In March 2023, Poland's Supreme Audit Office (NIK) published the results of an audit covering the Office's establishment, organisation, finances and performance between 30 April 2018 and 30 June 2022. NIK concluded that the Ombudsman had generally carried out the statutory advisory and expert responsibilities properly and that the Office's financial management was generally correct. It nevertheless found that the Office had exceeded its financial plan in 2020, resulting in a breach of public-finance legislation.

The audit criticised the decision to have then director-general Marek Woch simultaneously coordinate the Legal and Legislative Department and the Administration and Finance Department. According to NIK, combining these functions did not ensure effective management control. Woch received a special allowance which, as of 28 April 2022, amounted to 79.5 per cent of his basic salary. NIK did not accept the Office's position that the arrangement represented savings for the state budget. NIK also notified the competent public-finance disciplinary authority of findings indicating a possible breach of public-finance discipline.

=== Workplace allegations and labour inspection ===

In January 2023, Dziennik Gazeta Prawna reported allegations by current and former employees that Woch, who was then the Office's director-general and subsequently became Deputy Ombudsman, had humiliated employees, used insulting and vulgar language, shouted at subordinates and required unpaid overtime.

Ombudsman Adam Abramowicz rejected the characterisation of the conduct as workplace bullying. He acknowledged that Woch had sometimes raised his voice and used swear words during disputes with employees, but declined to appoint an internal investigatory commission, stating that he did not regard the allegations as sufficiently serious to activate the procedure.

The State Labour Inspectorate subsequently inspected the Office. The inspection, completed in July 2023, found labour-law offences involving breaches of working-time regulations, delayed or incomplete payment of remuneration or other benefits, failure to grant annual leave or unjustified reductions in leave entitlement, and allowing one person to work without a written contract.
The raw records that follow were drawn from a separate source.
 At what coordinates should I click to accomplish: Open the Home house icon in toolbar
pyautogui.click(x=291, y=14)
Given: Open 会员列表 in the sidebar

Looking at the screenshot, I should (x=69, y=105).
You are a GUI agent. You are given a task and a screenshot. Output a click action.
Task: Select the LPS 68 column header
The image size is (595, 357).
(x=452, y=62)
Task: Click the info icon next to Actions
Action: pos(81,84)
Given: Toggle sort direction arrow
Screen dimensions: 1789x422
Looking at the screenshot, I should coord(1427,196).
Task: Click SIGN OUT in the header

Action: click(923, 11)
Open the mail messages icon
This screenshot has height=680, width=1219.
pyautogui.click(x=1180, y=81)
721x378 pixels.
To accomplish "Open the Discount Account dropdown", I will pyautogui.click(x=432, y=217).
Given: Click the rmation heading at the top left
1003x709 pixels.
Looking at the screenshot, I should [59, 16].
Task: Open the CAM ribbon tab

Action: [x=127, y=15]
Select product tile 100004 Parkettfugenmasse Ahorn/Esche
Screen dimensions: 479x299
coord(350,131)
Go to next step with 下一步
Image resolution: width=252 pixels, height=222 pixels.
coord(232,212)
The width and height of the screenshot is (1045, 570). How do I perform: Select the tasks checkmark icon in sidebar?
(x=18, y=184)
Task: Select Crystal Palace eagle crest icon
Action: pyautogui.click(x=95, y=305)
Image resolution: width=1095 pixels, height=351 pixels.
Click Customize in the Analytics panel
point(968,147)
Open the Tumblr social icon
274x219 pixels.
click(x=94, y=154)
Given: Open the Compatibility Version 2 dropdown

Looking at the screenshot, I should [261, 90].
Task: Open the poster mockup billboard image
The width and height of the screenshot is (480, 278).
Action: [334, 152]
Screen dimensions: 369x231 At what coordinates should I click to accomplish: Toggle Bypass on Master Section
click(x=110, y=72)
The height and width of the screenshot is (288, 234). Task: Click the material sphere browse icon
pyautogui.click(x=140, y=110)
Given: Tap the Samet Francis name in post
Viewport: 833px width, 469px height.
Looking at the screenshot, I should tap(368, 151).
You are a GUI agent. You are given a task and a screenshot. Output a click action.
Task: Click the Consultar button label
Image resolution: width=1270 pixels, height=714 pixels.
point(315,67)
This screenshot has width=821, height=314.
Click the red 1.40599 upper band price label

A fine was imposed on the person considered responsible.

An employee survey included in the inspection materials found that 15 per cent of respondents reported reactions to their statements involving shouting or insults, 9 per cent reported threats, 15 per cent reported discrimination and 21 per cent reported a deterioration in their psychological well-being related to the workplace situation. Eleven per cent stated that they had reported workplace bullying or discrimination to the employer.

In 2025, Rzeczpospolita reported that the Warsaw-Śródmieście District Prosecutor's Office was investigating alleged persistent and malicious violations of the rights of Office employees between September 2018 and January 2023. Woch was questioned as a witness and had not been charged. He denied wrongdoing and described the allegations as a politically motivated attempt to remove him from public life. As of 16 July 2026, the proceedings were suspended pending an analysis of documentation generated during inspections of the Office, particularly the State Labour Inspectorate's report. Prosecutors stated that a decision on the further course of the proceedings would be taken after completion of the analysis.

=== Support for the voluntary social-insurance initiative ===

In 2023, media reports questioned whether Office employees and resources were being used during working hours to assist with the collection of signatures for a citizens' legislative initiative proposing voluntary social-insurance contributions for entrepreneurs, commonly described as the "voluntary ZUS" proposal.

Abramowicz said that the proposal had originated in the Entrepreneurs' Council attached to the Ombudsman and that the Office supported the policy objective. He stated, however, that the Office was not the organiser of the citizens' committee and could not participate actively in its legislative initiative.